Ein junger Geigenspieler, welcher eine natürliche Begabung zu seinem Instrument hegt, dessen Großvater ein Geigenbauer ist, muss mit einer Cellodame ein Stück einüben. Der Vater des Mädchens (Laura) wirkt sehr klobig und so glaubt er nicht, dass er mit dieser Dame ein gutes Spiel einüben könnte. Zu allem Übel scheint ihr erster gemeinsamer Auftritt ein wichtiger Wettbewerb zu sein. Jedoch ist Laura ganz anders als er glaubt und er trifft auf eine ehrgeizige junge Dame, die ihn verzaubert. Durch Lauras Vater beginnt er von einer Musikerkarriere zu träumen, welche ihn und seine Geige durch die Welt reisen lassen könnte. Aber vorher stand der Wettbewerb im Mittelpunkt. Während er sich immer mehr für Laura und ihr gemeinsames Spiel begeistert, nimmt die Situation der Judenverfolgung ihren Lauf.

(Anmerkung: Hier bezieht sich die Autorin um die gesetzlichen Änderungen von Mussolini. Erst später wanderte Deutschland in Italien ein und das aber nur bis Mittelitalien.
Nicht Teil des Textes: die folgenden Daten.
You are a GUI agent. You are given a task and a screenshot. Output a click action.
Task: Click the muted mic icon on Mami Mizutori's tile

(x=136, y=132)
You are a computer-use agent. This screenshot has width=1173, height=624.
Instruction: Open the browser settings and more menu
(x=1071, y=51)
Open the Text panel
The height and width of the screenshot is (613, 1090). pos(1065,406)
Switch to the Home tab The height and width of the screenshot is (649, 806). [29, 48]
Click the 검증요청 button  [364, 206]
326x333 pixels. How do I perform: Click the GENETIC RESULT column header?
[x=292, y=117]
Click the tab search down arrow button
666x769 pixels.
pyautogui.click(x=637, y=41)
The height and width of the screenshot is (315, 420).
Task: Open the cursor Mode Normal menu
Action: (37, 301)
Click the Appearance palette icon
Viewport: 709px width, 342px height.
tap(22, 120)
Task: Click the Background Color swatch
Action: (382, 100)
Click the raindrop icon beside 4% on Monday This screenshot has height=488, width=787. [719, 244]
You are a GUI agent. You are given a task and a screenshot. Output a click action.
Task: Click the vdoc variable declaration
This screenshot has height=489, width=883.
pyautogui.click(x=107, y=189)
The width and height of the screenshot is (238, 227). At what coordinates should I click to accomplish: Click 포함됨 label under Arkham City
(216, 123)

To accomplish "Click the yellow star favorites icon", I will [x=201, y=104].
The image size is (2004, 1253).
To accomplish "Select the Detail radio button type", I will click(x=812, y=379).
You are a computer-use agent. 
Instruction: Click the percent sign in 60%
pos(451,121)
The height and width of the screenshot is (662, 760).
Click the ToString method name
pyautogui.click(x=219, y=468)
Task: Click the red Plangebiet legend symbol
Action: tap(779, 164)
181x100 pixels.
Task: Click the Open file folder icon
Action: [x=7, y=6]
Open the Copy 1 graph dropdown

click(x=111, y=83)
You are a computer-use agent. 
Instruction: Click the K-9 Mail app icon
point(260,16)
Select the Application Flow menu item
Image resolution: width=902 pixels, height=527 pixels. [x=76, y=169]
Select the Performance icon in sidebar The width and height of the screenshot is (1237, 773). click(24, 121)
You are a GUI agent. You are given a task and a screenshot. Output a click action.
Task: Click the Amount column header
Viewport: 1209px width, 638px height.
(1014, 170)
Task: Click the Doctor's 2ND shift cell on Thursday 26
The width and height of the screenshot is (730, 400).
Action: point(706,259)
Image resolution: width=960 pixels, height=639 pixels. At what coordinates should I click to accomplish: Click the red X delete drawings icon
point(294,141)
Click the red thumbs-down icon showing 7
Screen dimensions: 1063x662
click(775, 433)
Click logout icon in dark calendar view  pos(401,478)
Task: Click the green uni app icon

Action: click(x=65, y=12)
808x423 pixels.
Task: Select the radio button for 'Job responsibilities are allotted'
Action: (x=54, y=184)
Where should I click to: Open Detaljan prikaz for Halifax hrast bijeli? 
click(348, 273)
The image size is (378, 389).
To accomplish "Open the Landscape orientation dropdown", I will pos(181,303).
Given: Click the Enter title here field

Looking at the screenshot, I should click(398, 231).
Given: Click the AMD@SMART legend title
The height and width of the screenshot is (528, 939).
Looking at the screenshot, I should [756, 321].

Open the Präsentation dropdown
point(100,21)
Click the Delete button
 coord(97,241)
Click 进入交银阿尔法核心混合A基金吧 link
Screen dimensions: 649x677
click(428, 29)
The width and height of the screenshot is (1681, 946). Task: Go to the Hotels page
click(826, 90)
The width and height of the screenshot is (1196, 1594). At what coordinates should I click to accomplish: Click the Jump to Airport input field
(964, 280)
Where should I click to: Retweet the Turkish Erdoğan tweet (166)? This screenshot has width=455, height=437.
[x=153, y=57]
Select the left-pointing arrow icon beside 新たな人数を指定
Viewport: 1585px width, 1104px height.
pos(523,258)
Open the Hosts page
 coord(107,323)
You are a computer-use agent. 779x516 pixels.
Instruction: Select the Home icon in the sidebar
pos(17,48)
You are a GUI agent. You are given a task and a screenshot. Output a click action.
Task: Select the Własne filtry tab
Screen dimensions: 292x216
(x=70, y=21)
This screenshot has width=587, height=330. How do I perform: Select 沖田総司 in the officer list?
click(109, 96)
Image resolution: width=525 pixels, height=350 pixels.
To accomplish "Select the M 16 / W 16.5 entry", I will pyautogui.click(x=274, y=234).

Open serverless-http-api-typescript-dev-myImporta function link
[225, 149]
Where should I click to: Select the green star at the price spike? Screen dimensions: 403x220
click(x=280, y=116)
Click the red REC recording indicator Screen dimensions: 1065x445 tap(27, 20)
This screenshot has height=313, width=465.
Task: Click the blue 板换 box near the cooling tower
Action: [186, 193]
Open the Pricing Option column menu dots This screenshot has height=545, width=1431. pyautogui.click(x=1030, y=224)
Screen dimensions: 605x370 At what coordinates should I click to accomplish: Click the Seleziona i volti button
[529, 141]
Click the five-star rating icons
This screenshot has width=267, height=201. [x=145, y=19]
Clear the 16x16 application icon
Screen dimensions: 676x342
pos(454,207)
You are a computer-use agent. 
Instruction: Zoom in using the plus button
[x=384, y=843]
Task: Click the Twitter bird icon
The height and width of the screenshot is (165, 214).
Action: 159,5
Die Juden wurden dennoch ihren Ämtern enthoben und Mussolini griff härter in das Leben dieser Menschen ein. Er verbannte sie umgehend aus allen Schulen und setzte sämtliche Juden aus öffentlichen Ämtern auf die Straße.)

Lorenzo und seine Familie werden deportiert und seine musikalische Gabe rettet ihn vorerst …

 Fazit:

Ich musste an den Stellen mit der Zusammenfassung aufhören, um nicht den restlichen Verlauf der Geschichte zu sehr zu spoilern. Letzten Endes ist diese Geschichte sehr vorhersehbar und sorgt für wenig, bis gar keine Überraschungen. Vielleicht liegt es auch daran, dass ich bereits wesentlich bessere und vor allem tiefgründigere Bücher aus der Judenverfolgung gelesen habe. Der Thriller-Teil besteht aus dem Lied, welches Lorenzo und Laura in diesem Konzert spielten. So, den Rest kann man sich ausmalen. Die historische Geschichte war ja nett, aber extrem flach und vor allem Seelenlos. Tintentränen von Iris Krumbiegel ist um so vieles besser, als dieser Ausflug in die Zeit der Judenverfolgung. Eine theoretische Widergabe an Fakten, mit dem Versuch von Empathie.

Nachdem aber die größeren Verlage momentan lieber Bücher aus anderen Ländern übersetzen, müssen wir uns wohl in naher Zukunft damit anfreunden, dass wir solchen Kitsch zu lesen bekommen. Zudem handelte es sich um einen angeblichen Spiegel-Bestseller (ist aber schon wieder von der Liste verschwunden).

Dieses Buch spiegelt perfekt die heutige Zeit wieder. Seelenlos, akribisch recherchiert, mit Fachbegriffen um sich werfend und anstatt etwas über die Stadt Rom oder Venedig zu beschreiben, wirft die Autorin nur mit Straßennamen um sich. Wer ein Buch mit Seele und Tiefe wünscht, ist da wirklich an der falschen Stelle. Durch diese Lieblosigkeit geht auch die Spannung gänzlich verloren. Das Ende ist zwar logisch, geht aber in den typischen Kitsch auf. Die Frage die ich mir stelle, ob es wirklich ein Thriller ist? Wenn ich die Grausamkeit des 3. Reichs einbaue, so ist es noch lange kein Thriller, denn die kennen wir bereits aus wesentlich besseren Büchern.

Idee: 3/5 (Ein Musikstück entstanden durch Leid, dadurch verflucht, verfolgt die Spielerin in der Gegenwart)

Cover: 4/5 (Ich bin kein Fan davon, wenn der Autorenname wie der Titel wirkt)

Umsetzung: 1/5 (Spannung durch zu viele Begrifflichkeiten und dem flachen Handlungsstrang wurden vermasselt.)

Charaktere: 1/5 (Seelenlos und flach…)

Schreibstil: 4/5 (Natürlich ist dieser perfekt und nahezu fehlerlos, aber diese Straßennamen, Musikbegriffe – die medizinischen fand ich gelungener- nützt dieser dem Buch nichts)

Macht einen Durchschnitt von 2,6 Sternen.